FRANK LANGFITT, BYLINE: Hey, Ari.
SHAPIRO: How is this vote likely to go in Brussels – any chance of a defeat?
LANGFITT: I think people would be really surprised if there were a defeat. You know, there are complaints about it. Spain is threatening to vote against it because they have a dispute with the United Kingdom over Gibraltar. Britain has ruled Gibraltar for several centuries. But the sense is the European Union is generally getting most of what it wants out of this, and it’s expected to pass there on Sunday.
SHAPIRO: OK, but then it has to get through the British Parliament.
SHAPIRO: And it faces a much steeper climb there. Tell us about how it’s looking.

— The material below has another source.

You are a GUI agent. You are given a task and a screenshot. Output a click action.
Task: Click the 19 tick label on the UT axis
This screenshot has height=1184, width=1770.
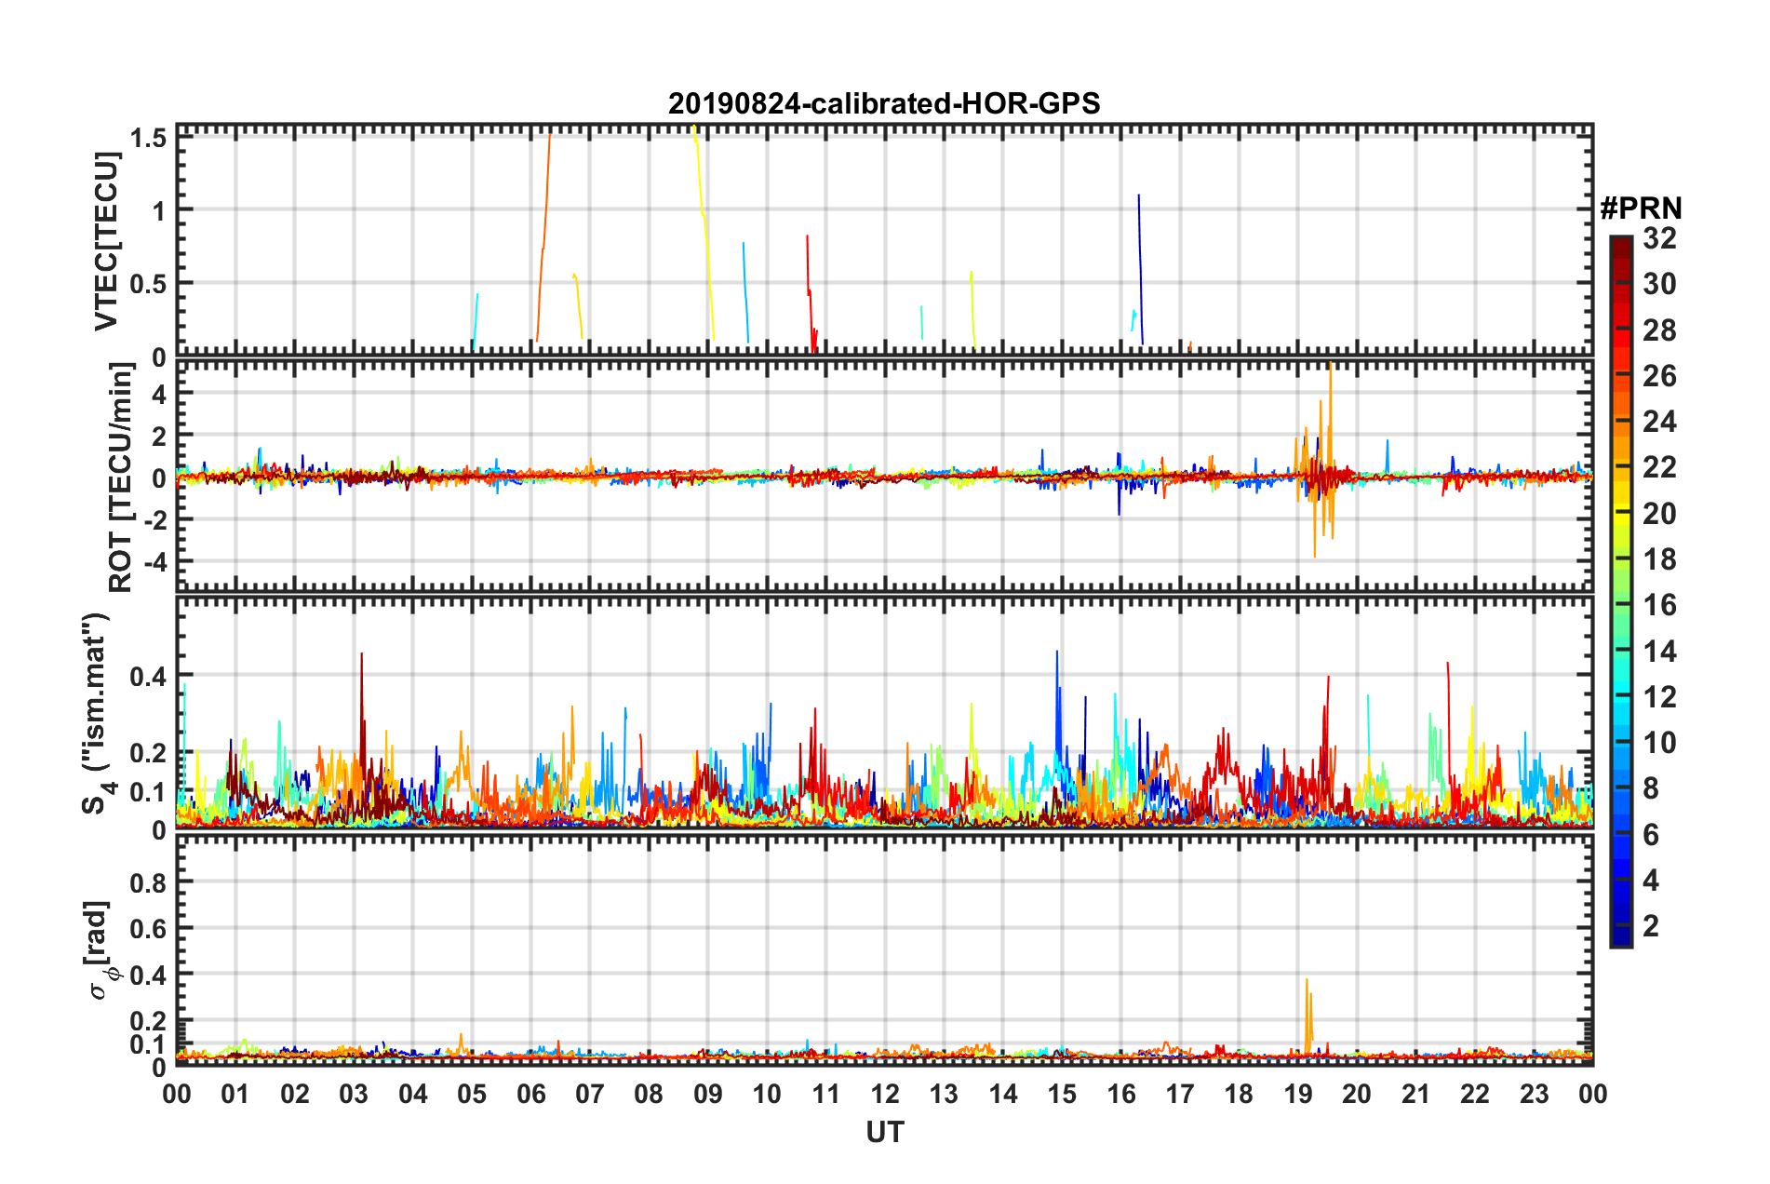pos(1297,1094)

LANGFITT: It’s totally different over here in the British Parliament. And the numbers are bad right now, as far as anybody can tell. May’s Conservative Party doesn’t even have a parliamentary majority here, so they don’t have enough votes of their own to do it. I was speaking to a guy named Stephen Bush. He writes for the New Statesman. It’s a left-leaning political magazine here. And he’s a top political journalist. And this is what he said.
STEPHEN BUSH: She’s 72 votes down before you kind of factor in the fact that the opposition parties will all vote against. So she is well adrift and on course for quite a big defeat as it stands.
SHAPIRO: So objections from the left and the right, from her own party and outside of her party.
SHAPIRO: What happens if it fails?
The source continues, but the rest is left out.